O alerta chega dois dias depois de o Ministério da Agricultura brasileiro instituir um grupo de trabalho para avaliar os impactos do fenômeno climático El Niño na produção agropecuária nacional e propor estratégias de mitigação e proteção do produtor rural

O grupo foi criado por meio de portaria no Diário Oficial da União, assinada durante o lançamento do Plano Safra 2026/27.

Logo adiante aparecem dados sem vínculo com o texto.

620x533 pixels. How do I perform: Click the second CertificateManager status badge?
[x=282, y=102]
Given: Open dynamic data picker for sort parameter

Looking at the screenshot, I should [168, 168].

O alerta climático da ONU e o risco no Brasil

  • Intensidade máxima: O aquecimento das águas do Pacífico deve passar dos 2°C acima da média no segundo semestre. Especialistas já alertam para o risco de um “Super El Niño”, cujos efeitos devem influenciar o clima até o início de 2027.
  • Efeito no Brasil: O fenômeno costuma bagunçar o regime de chuvas no país, trazendo o risco de estiagem e calor forte na região central e no Matopiba, enquanto eleva os volumes de chuva na região Sul.

A estratégia de defesa

O novo grupo de trabalho terá o prazo de 60 dias para entregar um plano de ação detalhado. As principais medidas incluem:

  • Mapeamento de risco: Identificar as áreas mais frágeis de cada região geográfica do país com base nos dados do Instituto Nacional de Meteorologia (Inmet).
  • Foco nas grandes culturas: Avaliar os impactos diretos nas plantações de soja, milho, trigo, feijão, cana-de-açúcar, café e mandioca.
  • Plano de proteção: Criar estratégias de adaptação para as fazendas e propor novos instrumentos financeiros e institucionais para mitigar os prejuízos dos produtores.

O comitê fará reuniões semanais e será formado por especialistas do próprio ministério, do Inmet e da Embrapa (Empresa Brasileira de Pesquisa Agropecuária). Os relatórios finais e o cronograma de ações serão validados pela Secretaria Executiva da pasta.